09/15/2022 1:30 P.M.

3.5 minute read

Toogood v. The Receivable Mgmt., Servs., LLC, No. 3:20-CV-93-RGJ, 2022 WL 4237500 (W.D. Ky. Sept. 14, 2022)

By Andrew Pavlik – Compliance Analyst

Note: ACA provides Daily Decisions as an educational benefit for members. The information presented in the Daily Decision does not reflect ACA’s views about the validity of the allegations or the conclusions reached by the courts.

Background:
A consumer (plaintiff) received a letter from a debt collector (defendant) seeking to collect a debt. Notably, the “Re:” line of the letter showed the “Amount Owed” as $152.63, and stated that “[t]he amount owed is subject to change if an additional invoice is placed for collection or a credit is processed by [creditor] and applied to your account.” Following that statement, the letter provided the 30-day notice required by Section 1692g of the Fair Debt Collection Practices Act.

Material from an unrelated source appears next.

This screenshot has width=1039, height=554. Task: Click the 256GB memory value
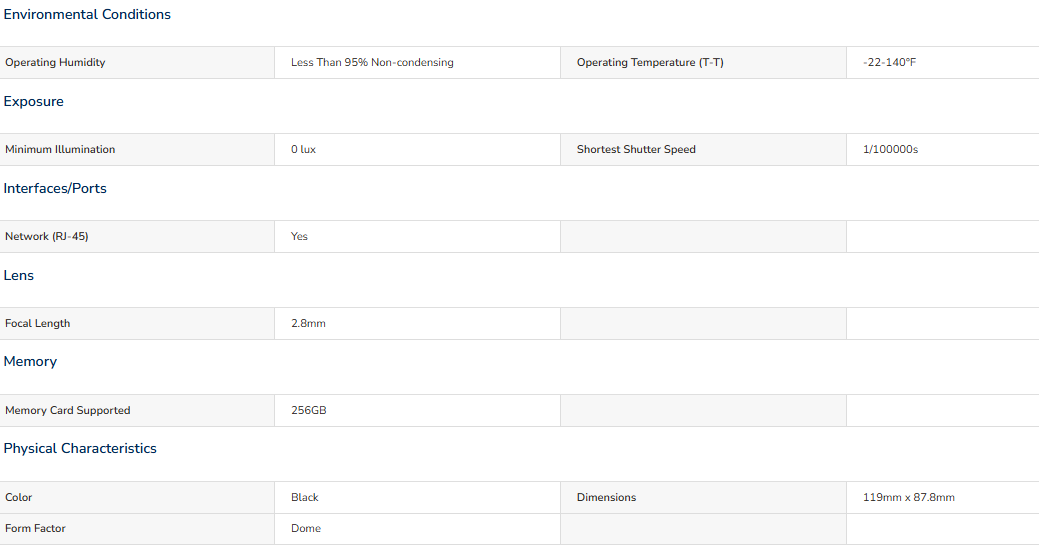[309, 410]
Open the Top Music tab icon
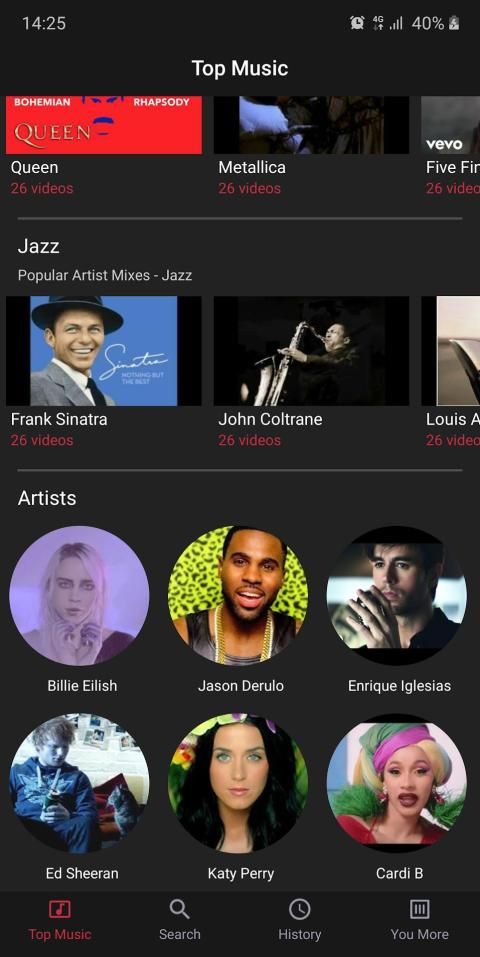The width and height of the screenshot is (480, 957). coord(59,909)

After receiving of the letter, the plaintiff filed suit under the Section 1692e of the FDCPA, alleging the letter was confusing and misleading regarding the amount of the debt. Specifically, the plaintiff claimed that she suffered an “informational injury” due to the allegedly misleading letter and because the letter “confuse[d] the consumer” and created an uncertainty as to the amount owed. However, the plaintiff did not assert that she made a payment on the debt or that she would have disputed the debt if the letter had been worded differently.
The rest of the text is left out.